▸ **ASSIGNMENT**: When you repeat the entries below, keep each word exactly as it is and drop the pictures.

[Items listed in a dataset]
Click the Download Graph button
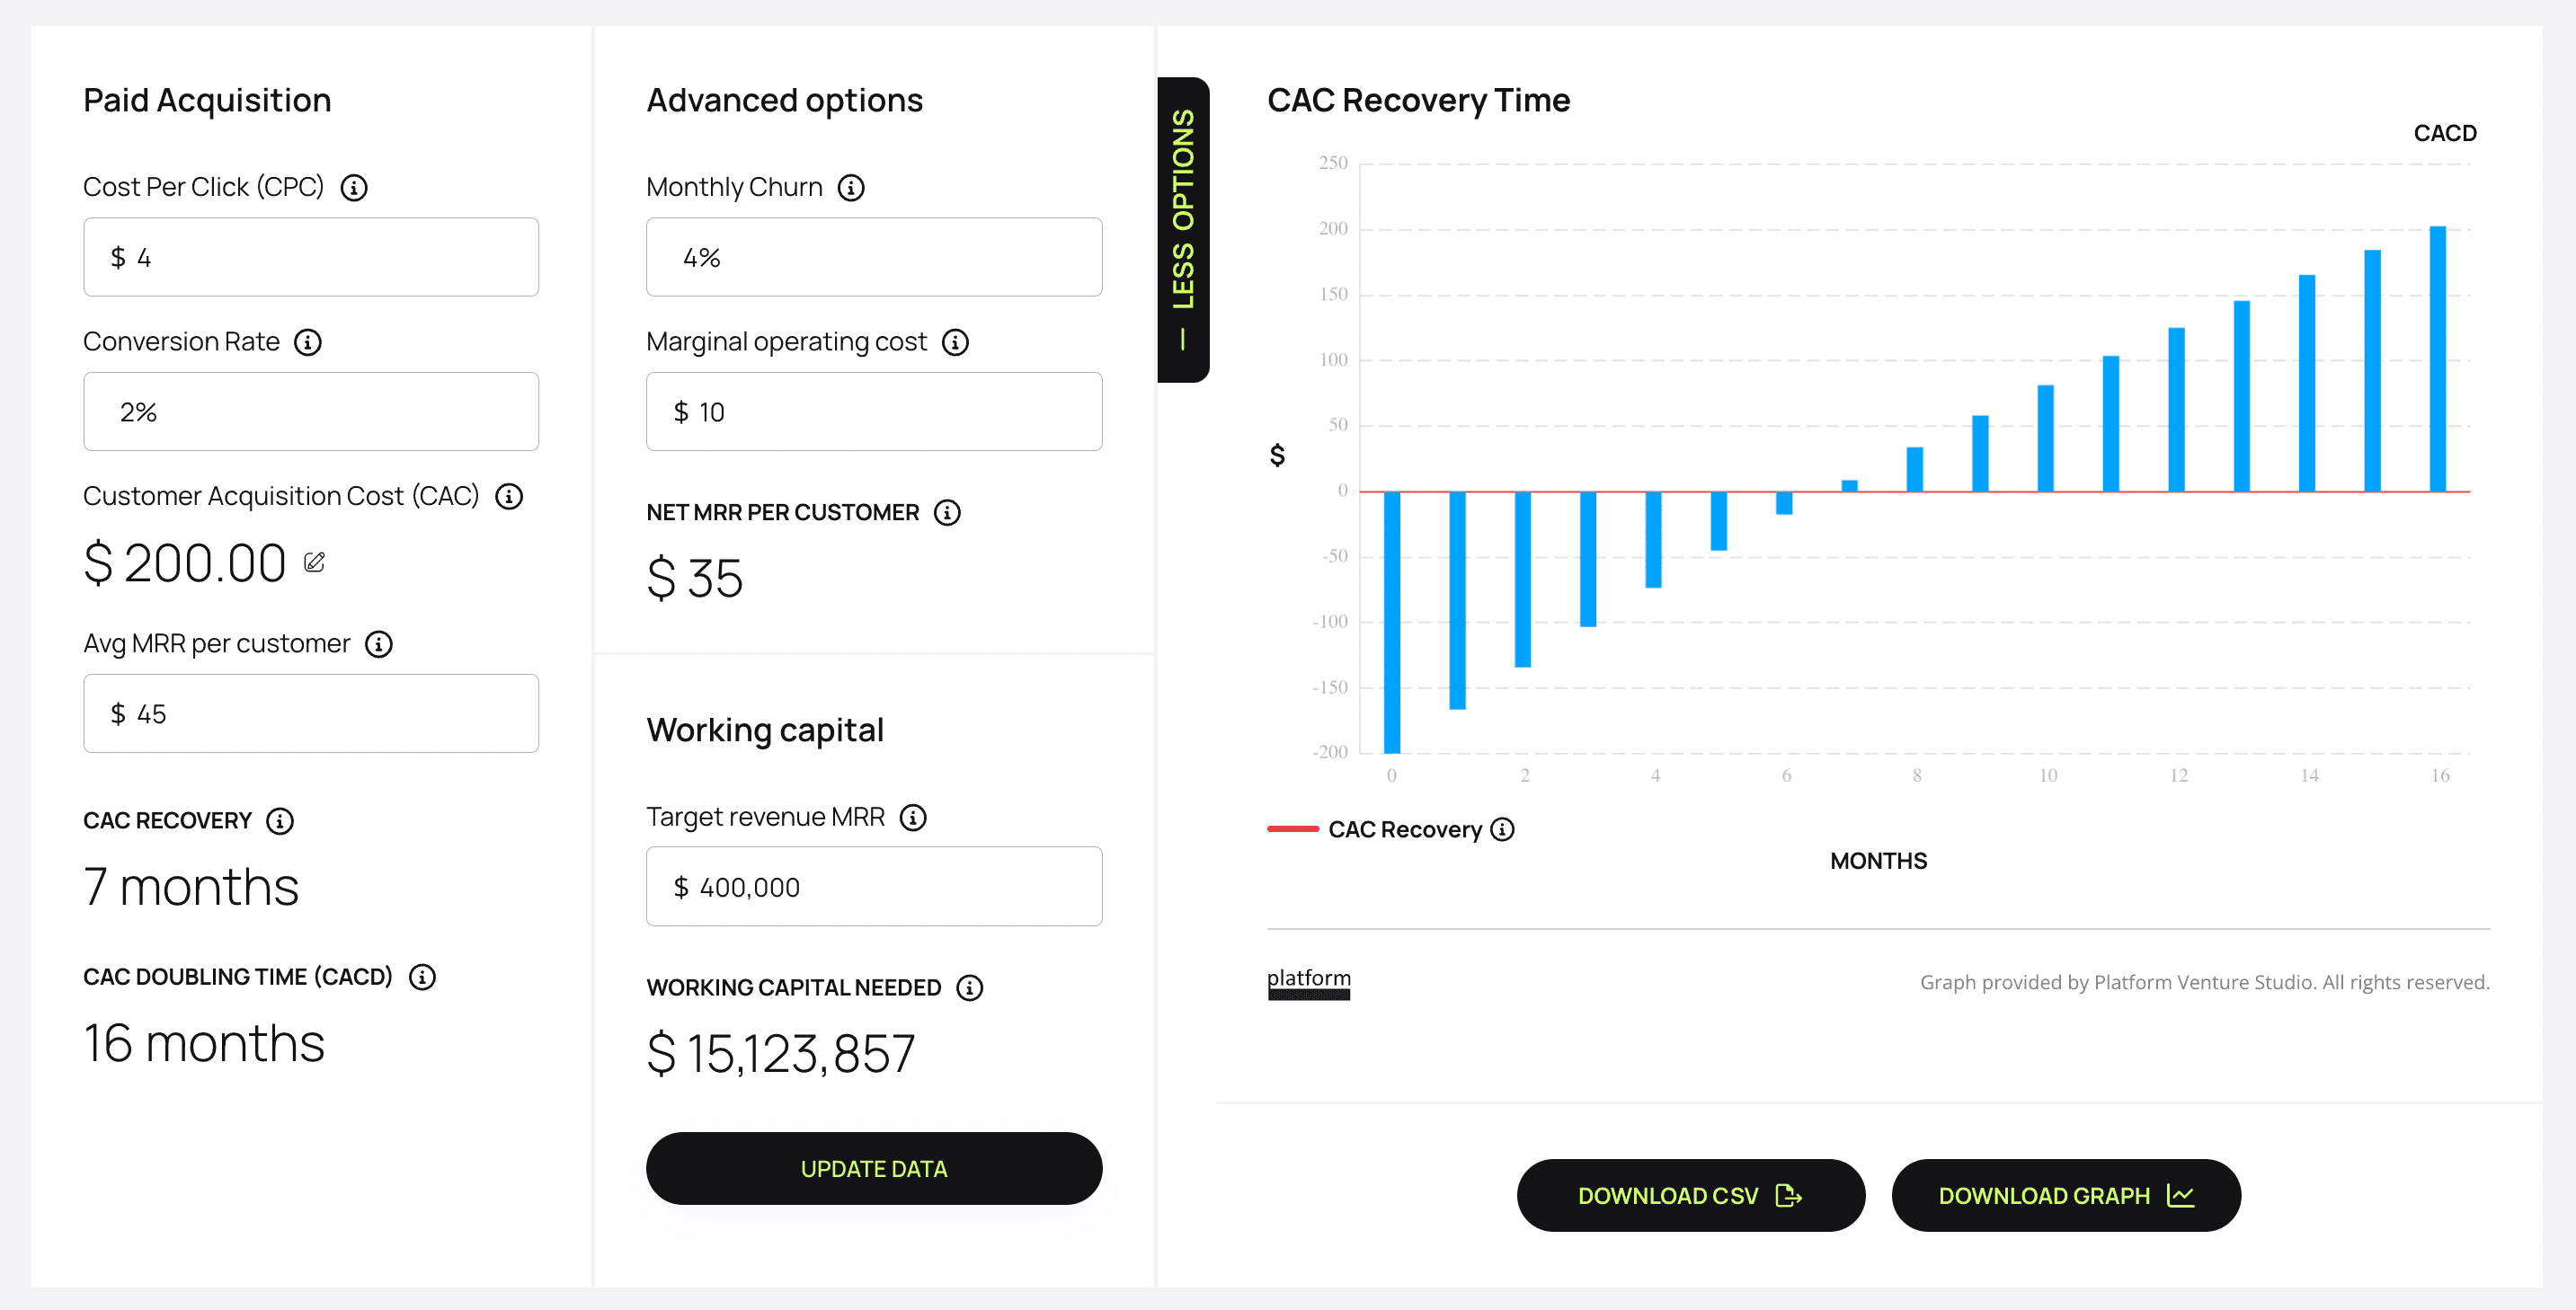2066,1196
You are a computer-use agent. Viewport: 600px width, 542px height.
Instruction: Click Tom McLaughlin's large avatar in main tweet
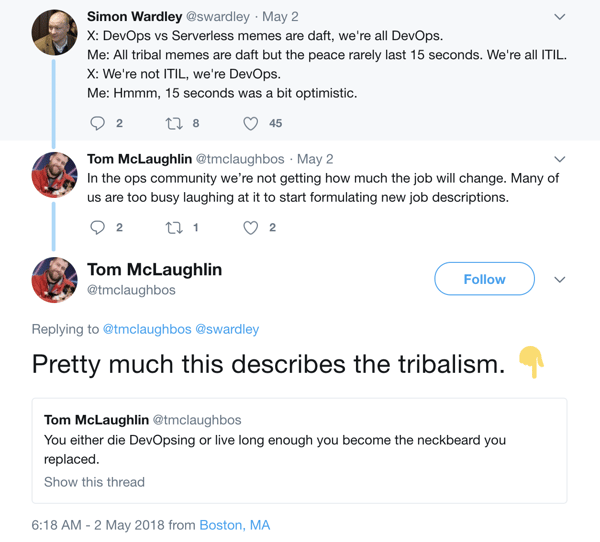pyautogui.click(x=55, y=279)
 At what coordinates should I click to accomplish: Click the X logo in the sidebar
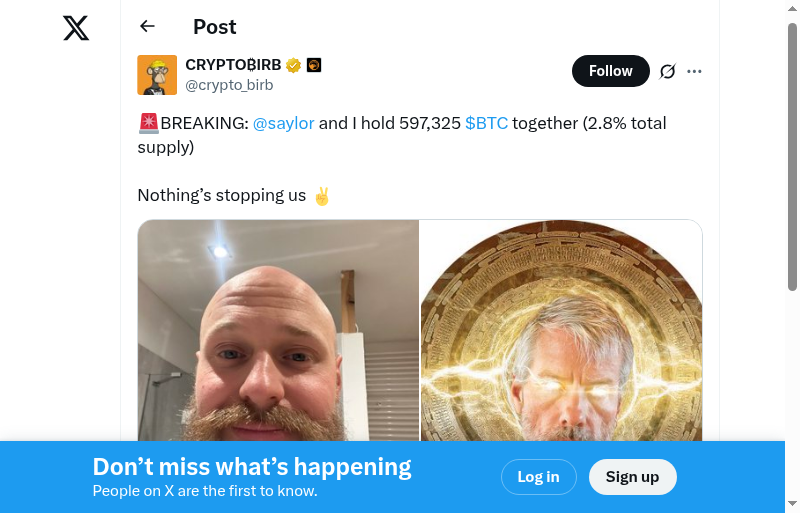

▸ **THE COMPLETED TASK**:
Click the Download Graph button
2066,1196
You are a computer-use agent. Viewport: 600px width, 542px height.
Instruction: Click Tom McLaughlin's large avatar in main tweet
pyautogui.click(x=55, y=279)
 At what coordinates should I click to accomplish: Click the X logo in the sidebar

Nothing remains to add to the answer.